Only an exact retyping of all the entries counts as an answer.
------ SUPPLIED INFORMATION ------
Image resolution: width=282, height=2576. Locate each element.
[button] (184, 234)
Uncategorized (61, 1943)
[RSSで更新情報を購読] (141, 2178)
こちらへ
------
ANSWER FOR THE TASK:
Image resolution: width=282, height=2576. Locate each element.
[button] (184, 234)
Uncategorized (61, 1943)
[RSSで更新情報を購読] (141, 2178)
こちらへ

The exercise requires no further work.